[TEXT PASSAGE — start]
Today, with his children and grandchildren helping run the farm, Derickson continues to share the history of the breed and the insights of a lifetime spent with horses. Old friends as well as newcomers to the breed find the welcome mat is always out at Van Bert Farm.
Derickson’s daughter, Vanessa Crowe, also deeply involved with Mountain Horses, serves as executive director of United Mountain Horse, Inc. Not a registry, the UMH and its affiliate, the American Gaited Mountain Horse Association, support and promote all Mountain Horses.
“We have compiled a tremendous data base of information on horses and bloodlines,” Crowe says. “In sharing it, we hope to encourage better-informed breeding practices. It’s a great tool for breeders, and we hope it’ll also help prospective buyers with their decisions.”
The UMH/AGMH has recently purchased 182 acres, part of an historic farm, near Clay City, Kentucky, where they plan to construct a Mountain Horse Equestrian Center.
Sometimes, horses bring people together; Mountain Horses did just that for Jane Gean and Sharon Dalrymple. Jane and her husband, Bob, own Dreamcatcher Enterprises in Lexington, Kentucky; she met Dalrymple in 1999.
“I grew up watching Roy Rogers and the Lone Ranger,” Dalrymple remembers. “I’d worked in the family business for over 30 years when I decided it was time to follow my heart and get a horse. I bought my first, a Quarter Horse, when I was 48 years old.”
Unfortunately, she had a riding accident and broke bones in her back. Suddenly, jogging her horse was excruciatingly painful. A friend suggested gaited horses.
“But I didn’t know what a gaited horse was!” Dalrymple says. “I sought out three different gaited breeds, but none of them captured my imagination. Then I saw Jane’s website. I drove to meet her, got on a Mountain Horse, and everything clicked! Her horses had a gentle disposition, smooth gait, and there wasn’t a wasted movement as they traveled down the trail. I realized: I can do this.
“I just fell in love with the Mountain Horse. And for a while, I thought I needed to raise enough for everybody in the country to own one!”
In actuality, Jane Gean and Sharon Dalrymple pooled their resources to create a Mountain Horse breeding business. At one time, they had 85 horses.
“Jane grew up with horses and had practical knowledge, and I had the business experience,” Dalrymple says. “Every birth was a miracle. When a baby was due, I slept in the barn and imprinted the foals. It was a magical experience. We raised wonderful Mountain Horses.”
Recently, Dalrymple heeded the call of the White Mountains of eastern Arizona and purchased a ranch located at 7,200 feet elevation, nestled in Ponderosa pines. She named it Rocky Range Ranch.
[TEXT PASSAGE — finish]
[RAW DATA — start]
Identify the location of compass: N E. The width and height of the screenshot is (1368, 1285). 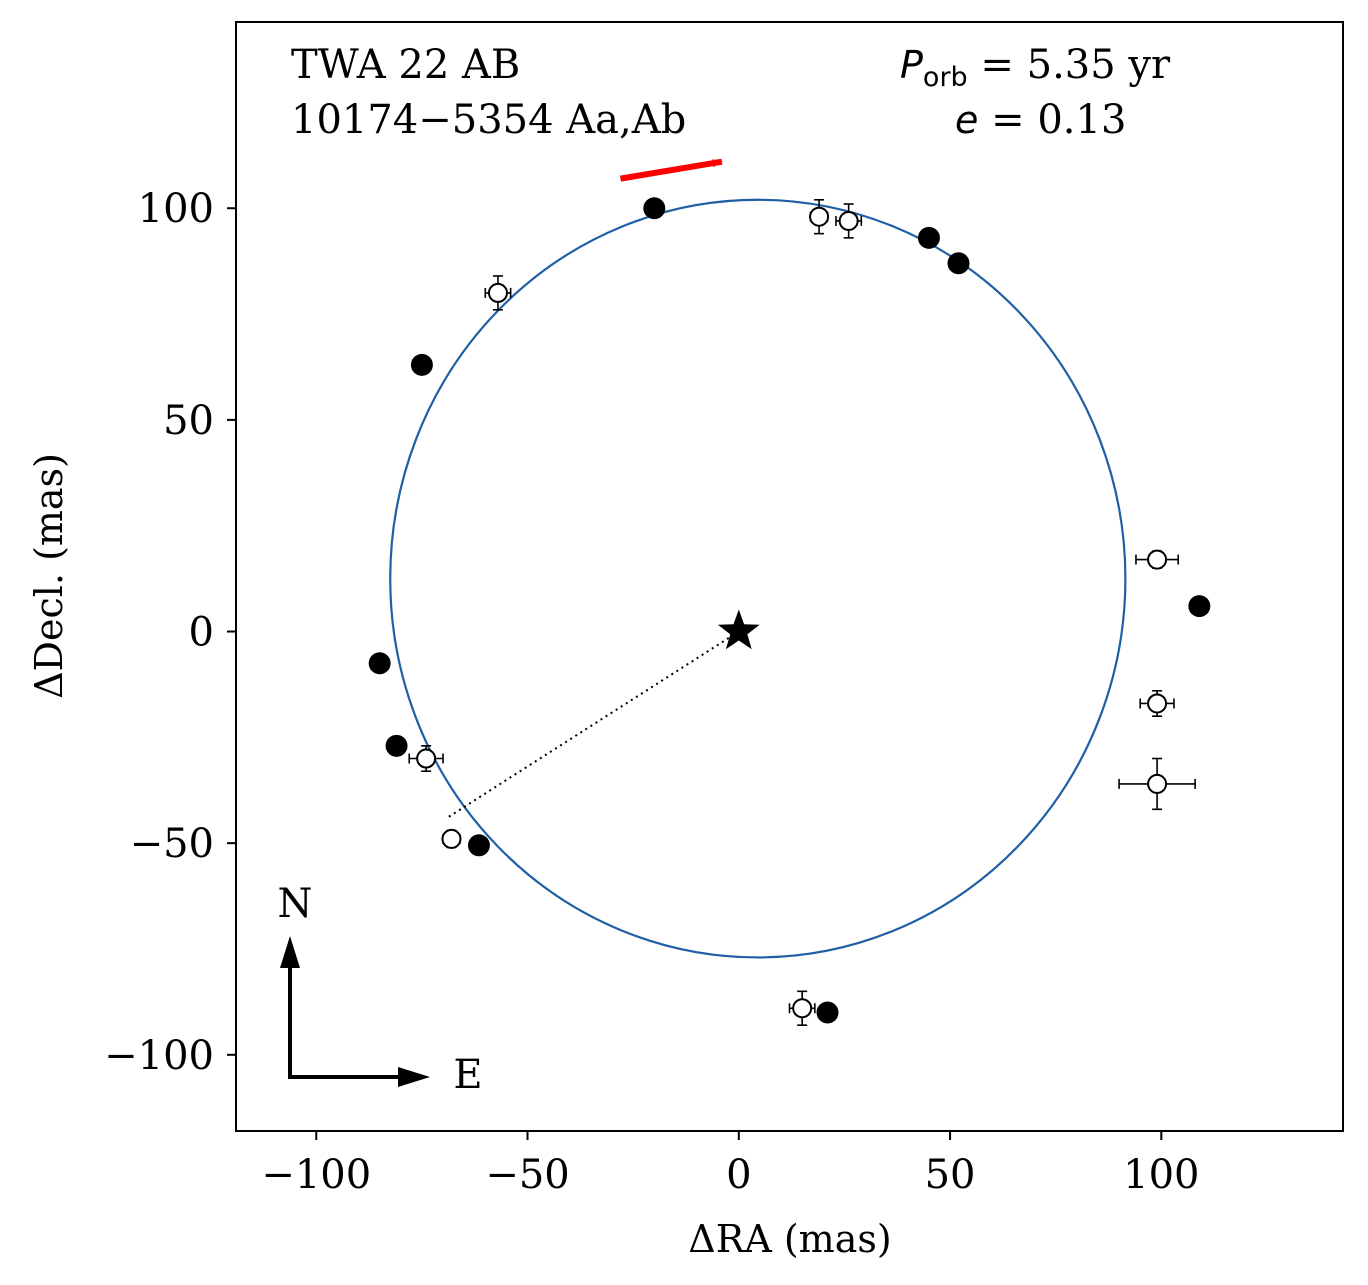
(380, 990).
[RAW DATA — finish]
TASKS ->
1) Translate this sentence from the passage about Mountain Horses into Spanish: "Unfortunately, she had a riding accident and broke bones in her back."
2) From the passage about Mountain Horses, pull out everything from "Derickson’s daughter, Vanessa" down to "all Mountain Horses.", copied word for word.

ANSWERS GIVEN ->
1) Desafortunadamente, tuvo un accidente de equitación y se fracturó huesos de la espalda.

2)
Derickson’s daughter, Vanessa Crowe, also deeply involved with Mountain Horses, serves as executive director of United Mountain Horse, Inc. Not a registry, the UMH and its affiliate, the American Gaited Mountain Horse Association, support and promote all Mountain Horses.